EXERCISE TASK> Print the listing below line for line, keeping every character as it stands.

DATASET EXCERPTS>
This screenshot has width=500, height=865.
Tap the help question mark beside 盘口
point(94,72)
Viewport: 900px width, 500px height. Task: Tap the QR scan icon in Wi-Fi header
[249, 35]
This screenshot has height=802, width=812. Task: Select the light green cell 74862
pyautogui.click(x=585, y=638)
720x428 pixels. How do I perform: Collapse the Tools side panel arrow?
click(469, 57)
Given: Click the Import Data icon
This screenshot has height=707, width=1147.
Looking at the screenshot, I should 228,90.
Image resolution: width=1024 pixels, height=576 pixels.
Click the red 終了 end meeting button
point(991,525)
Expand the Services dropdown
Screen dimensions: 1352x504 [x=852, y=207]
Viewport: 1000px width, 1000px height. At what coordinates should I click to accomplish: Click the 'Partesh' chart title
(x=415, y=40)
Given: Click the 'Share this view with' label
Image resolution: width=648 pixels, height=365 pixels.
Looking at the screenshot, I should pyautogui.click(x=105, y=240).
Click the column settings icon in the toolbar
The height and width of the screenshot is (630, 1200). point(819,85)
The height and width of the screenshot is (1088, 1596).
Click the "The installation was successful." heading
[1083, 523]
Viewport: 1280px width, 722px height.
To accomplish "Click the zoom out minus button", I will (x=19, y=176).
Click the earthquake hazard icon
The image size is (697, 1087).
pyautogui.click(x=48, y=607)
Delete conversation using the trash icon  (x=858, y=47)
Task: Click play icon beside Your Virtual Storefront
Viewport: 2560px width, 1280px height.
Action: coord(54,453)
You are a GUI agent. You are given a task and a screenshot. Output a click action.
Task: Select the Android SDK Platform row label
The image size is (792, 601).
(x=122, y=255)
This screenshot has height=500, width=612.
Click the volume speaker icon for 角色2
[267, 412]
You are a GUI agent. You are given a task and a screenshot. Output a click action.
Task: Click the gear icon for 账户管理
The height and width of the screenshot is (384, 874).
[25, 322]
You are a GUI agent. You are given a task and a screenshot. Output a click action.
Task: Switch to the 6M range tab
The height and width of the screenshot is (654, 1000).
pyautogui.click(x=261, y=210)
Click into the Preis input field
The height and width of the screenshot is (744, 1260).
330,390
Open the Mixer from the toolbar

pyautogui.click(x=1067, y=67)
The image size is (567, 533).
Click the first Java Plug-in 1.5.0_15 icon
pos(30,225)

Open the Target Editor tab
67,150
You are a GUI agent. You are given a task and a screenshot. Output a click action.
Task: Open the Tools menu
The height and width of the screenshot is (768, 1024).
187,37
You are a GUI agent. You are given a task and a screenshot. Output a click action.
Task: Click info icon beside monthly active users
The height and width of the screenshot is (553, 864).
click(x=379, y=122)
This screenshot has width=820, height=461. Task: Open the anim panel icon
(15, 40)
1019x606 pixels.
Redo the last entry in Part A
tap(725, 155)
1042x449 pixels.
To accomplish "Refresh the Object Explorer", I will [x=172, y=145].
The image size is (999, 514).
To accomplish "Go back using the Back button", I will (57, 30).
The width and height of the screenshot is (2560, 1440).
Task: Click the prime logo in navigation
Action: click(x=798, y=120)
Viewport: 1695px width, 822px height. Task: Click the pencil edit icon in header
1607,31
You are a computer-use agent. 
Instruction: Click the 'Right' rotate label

CORRECT RESULT>
This screenshot has width=500, height=865.
Tap the help question mark beside 盘口
point(94,72)
Viewport: 900px width, 500px height. Task: Tap the QR scan icon in Wi-Fi header
[249, 35]
This screenshot has height=802, width=812. Task: Select the light green cell 74862
pyautogui.click(x=585, y=638)
720x428 pixels. How do I perform: Collapse the Tools side panel arrow?
click(469, 57)
Given: Click the Import Data icon
This screenshot has height=707, width=1147.
Looking at the screenshot, I should 228,90.
Image resolution: width=1024 pixels, height=576 pixels.
Click the red 終了 end meeting button
point(991,525)
Expand the Services dropdown
Screen dimensions: 1352x504 [x=852, y=207]
Viewport: 1000px width, 1000px height. At what coordinates should I click to accomplish: Click the 'Partesh' chart title
(x=415, y=40)
Given: Click the 'Share this view with' label
Image resolution: width=648 pixels, height=365 pixels.
Looking at the screenshot, I should pyautogui.click(x=105, y=240).
Click the column settings icon in the toolbar
The height and width of the screenshot is (630, 1200). point(819,85)
The height and width of the screenshot is (1088, 1596).
Click the "The installation was successful." heading
[1083, 523]
Viewport: 1280px width, 722px height.
To accomplish "Click the zoom out minus button", I will (x=19, y=176).
Click the earthquake hazard icon
The image size is (697, 1087).
pyautogui.click(x=48, y=607)
Delete conversation using the trash icon  (x=858, y=47)
Task: Click play icon beside Your Virtual Storefront
Viewport: 2560px width, 1280px height.
Action: coord(54,453)
You are a GUI agent. You are given a task and a screenshot. Output a click action.
Task: Select the Android SDK Platform row label
The image size is (792, 601).
(x=122, y=255)
This screenshot has height=500, width=612.
Click the volume speaker icon for 角色2
[267, 412]
You are a GUI agent. You are given a task and a screenshot. Output a click action.
Task: Click the gear icon for 账户管理
The height and width of the screenshot is (384, 874).
[25, 322]
You are a GUI agent. You are given a task and a screenshot. Output a click action.
Task: Switch to the 6M range tab
The height and width of the screenshot is (654, 1000).
pyautogui.click(x=261, y=210)
Click into the Preis input field
The height and width of the screenshot is (744, 1260).
330,390
Open the Mixer from the toolbar

pyautogui.click(x=1067, y=67)
The image size is (567, 533).
Click the first Java Plug-in 1.5.0_15 icon
pos(30,225)

Open the Target Editor tab
67,150
You are a GUI agent. You are given a task and a screenshot. Output a click action.
Task: Open the Tools menu
The height and width of the screenshot is (768, 1024).
187,37
You are a GUI agent. You are given a task and a screenshot. Output a click action.
Task: Click info icon beside monthly active users
The height and width of the screenshot is (553, 864).
click(x=379, y=122)
This screenshot has width=820, height=461. Task: Open the anim panel icon
(15, 40)
1019x606 pixels.
Redo the last entry in Part A
tap(725, 155)
1042x449 pixels.
To accomplish "Refresh the Object Explorer", I will [x=172, y=145].
The image size is (999, 514).
To accomplish "Go back using the Back button", I will (57, 30).
The width and height of the screenshot is (2560, 1440).
Task: Click the prime logo in navigation
Action: click(x=798, y=120)
Viewport: 1695px width, 822px height. Task: Click the pencil edit icon in header
1607,31
You are a computer-use agent. 
Instruction: Click the 'Right' rotate label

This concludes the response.